Purchase and requisition paperwork for Geofeedia show Denver police purchased 30 subscriptions to the company’s platform using $30,000 in confiscated funds, which was approved by the city’s Property Confiscation Board in March. Approval for the use of seized assets in this purchase was approved directly by Denver Police Chief Robert White, records show.
Tools like Geofeedia offer police the ability to conduct real-time social media surveillance during mass shootings or terrorism events. They are also capable of sucking up copious amounts of data about criminals and innocents alike, information which can then be stored by authorities for later use. (Police records cited by the Baltimore Sun earlier this month describe how Baltimore police are using Geofeedia to archive social media posts in a secure data warehouse.)
Denver P.D. denied the Daily Dot access to records concerning the types of social media posts it has acquired through Geofeedia’s platform, describing the posts as “confidential intelligence information.” A request for access to any training materials, or paperwork that would describe the software’s functionality, was also denied. According to police, “the proprietary interests of the manufacturer outweighs any public purpose to be served by release” of said records, if they exist. While exempting certain records about social media monitoring from disclosure, Denver P.D. also cited confidential “tactical, strategic, and investigative information.”
“In the U.S. we’ve never had a secret police that circulates around civil society just looking for anybody saying anything suspicious. We shouldn’t have an online equivalent either.”
A police spokesperson did not respond to a request for comment about Geofeedia or the allocation of confiscated funds used to purchase its platform. In the past, police departments have defended the use of such software, promoting in particular its ability to identify eyewitnesses to crimes who might have otherwise never come forward. It may also be used to locate guns in schools or identify the sources of illegal drug activity.
Jay Stanley, a senior policy analyst at the American Civil Liberty Union (ACLU), said that while platforms like Geofeedia have practical uses, the public should be wary of how they are used. “Even though you obviously don’t need a warrant to read stuff that’s been published for the world to see, that doesn’t mean—as a policy matter—it’s a good idea for us to give our police license to engage in mass social media monitoring.”
Stanley, who works at ACLU’s Speech, Privacy, and Technology Project, also warned of the potential “chilling effect” on First Amendment activities “when we realize there might be a law enforcement officer looking over our shoulder as we post things online. In the U.S. we’ve never had a secret police that circulates around civil society just looking for anybody saying anything suspicious. We shouldn’t have an online equivalent either.”

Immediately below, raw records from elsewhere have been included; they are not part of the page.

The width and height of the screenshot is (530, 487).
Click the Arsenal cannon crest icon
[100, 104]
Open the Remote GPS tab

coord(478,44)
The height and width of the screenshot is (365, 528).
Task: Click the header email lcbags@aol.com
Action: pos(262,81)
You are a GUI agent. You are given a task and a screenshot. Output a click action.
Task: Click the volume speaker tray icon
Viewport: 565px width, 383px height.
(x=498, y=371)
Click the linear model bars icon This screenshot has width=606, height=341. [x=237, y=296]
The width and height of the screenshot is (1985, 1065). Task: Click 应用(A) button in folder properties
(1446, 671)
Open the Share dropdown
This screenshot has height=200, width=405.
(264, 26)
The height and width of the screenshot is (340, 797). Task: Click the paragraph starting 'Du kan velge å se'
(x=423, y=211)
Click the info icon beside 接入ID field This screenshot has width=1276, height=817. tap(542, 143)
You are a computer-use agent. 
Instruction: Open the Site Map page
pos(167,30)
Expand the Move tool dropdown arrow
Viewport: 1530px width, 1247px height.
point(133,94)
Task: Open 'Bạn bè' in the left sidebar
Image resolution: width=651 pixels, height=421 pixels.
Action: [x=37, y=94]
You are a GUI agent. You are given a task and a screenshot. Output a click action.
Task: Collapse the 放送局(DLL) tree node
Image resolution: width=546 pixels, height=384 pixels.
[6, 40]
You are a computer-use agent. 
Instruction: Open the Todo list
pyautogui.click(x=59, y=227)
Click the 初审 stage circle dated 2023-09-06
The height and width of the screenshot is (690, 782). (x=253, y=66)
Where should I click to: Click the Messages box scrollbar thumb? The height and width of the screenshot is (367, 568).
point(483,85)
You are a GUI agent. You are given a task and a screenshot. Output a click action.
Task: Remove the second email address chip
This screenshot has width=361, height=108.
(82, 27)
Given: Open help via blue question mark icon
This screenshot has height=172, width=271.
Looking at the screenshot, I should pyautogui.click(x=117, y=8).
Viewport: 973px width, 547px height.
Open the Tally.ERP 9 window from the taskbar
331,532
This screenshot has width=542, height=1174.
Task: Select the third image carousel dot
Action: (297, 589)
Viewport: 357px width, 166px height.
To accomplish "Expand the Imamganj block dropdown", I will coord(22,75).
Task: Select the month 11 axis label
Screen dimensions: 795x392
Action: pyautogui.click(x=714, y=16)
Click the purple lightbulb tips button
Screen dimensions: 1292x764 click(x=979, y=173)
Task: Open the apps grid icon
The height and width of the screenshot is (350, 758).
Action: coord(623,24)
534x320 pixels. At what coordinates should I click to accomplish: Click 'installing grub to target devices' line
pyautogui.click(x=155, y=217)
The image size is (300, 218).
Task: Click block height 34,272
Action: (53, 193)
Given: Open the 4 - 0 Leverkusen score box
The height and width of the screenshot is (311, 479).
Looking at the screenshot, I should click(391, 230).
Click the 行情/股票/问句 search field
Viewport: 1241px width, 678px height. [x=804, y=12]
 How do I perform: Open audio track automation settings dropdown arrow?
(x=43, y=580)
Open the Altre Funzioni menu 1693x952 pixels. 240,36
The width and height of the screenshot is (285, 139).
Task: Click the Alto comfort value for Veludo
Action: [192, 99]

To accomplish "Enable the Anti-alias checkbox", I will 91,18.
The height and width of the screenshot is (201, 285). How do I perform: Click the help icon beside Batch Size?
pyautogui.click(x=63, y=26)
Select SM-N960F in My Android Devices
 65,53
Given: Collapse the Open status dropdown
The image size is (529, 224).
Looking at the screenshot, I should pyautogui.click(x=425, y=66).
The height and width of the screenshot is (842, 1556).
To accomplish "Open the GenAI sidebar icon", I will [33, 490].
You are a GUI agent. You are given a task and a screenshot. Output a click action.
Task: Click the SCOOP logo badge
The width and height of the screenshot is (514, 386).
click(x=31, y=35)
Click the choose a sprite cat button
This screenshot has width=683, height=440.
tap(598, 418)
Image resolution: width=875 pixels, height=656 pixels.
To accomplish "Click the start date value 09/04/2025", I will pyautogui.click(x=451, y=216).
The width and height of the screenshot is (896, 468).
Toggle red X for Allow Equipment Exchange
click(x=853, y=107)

In addition to Geofeedia actively working to defeat the privacy controls offered to users by sites like Facebook, its current monitoring software is able to correlate data from more than a dozen networks simultaneously. Individually the posts it collects might be garbage, but in aggregate, over a long enough period of time, the data generated by an active social media users begins to paint an intensive portrait of that person’s identity, their interests, habits, and political affiliations; information that, if not entirely misleading, may not be so wittingly surrendered after all.
“There could definitely be a mosaic effect in which different pixels of information about you can be put together into a higher resolution view of your life,” says Stanley. “That’s one reason why people need to be very conscious and aware of what they are posting online, and why, as a policy matter, we should put in place rules that stop police from trawling around in social media without good reason.”
In a statement, Attorney Stephanie Lacambra of the Electronic Frontier Foundation (EFF) described the use of social media monitoring by police departments as “incredibly troubling for the preservation of individual privacy.”
“I often run into the widespread misperception that ‘because I’m not doing anything wrong,’ or ‘I have nothing to hide,’ ‘digital privacy doesn’t concern me,’” Lacambra said. “This perspective is troubling because it fails to grasp the power of information in the digital age and its potential for abuse—by law enforcement and others.”
According to TechCrunch, Geofeedia raised approximately $17 million in funding at the beginning of the year. While not mentioning its law enforcement ties, the website noted Geofeedia had acquired “200 new customers in 2015” while experiencing “250 percent year-over-year” growth in revenue. The report listed among its private industry clients Dell, CNN, Mall of America, and the NCAA.
Geofeedia did not immediately respond to a request for comment.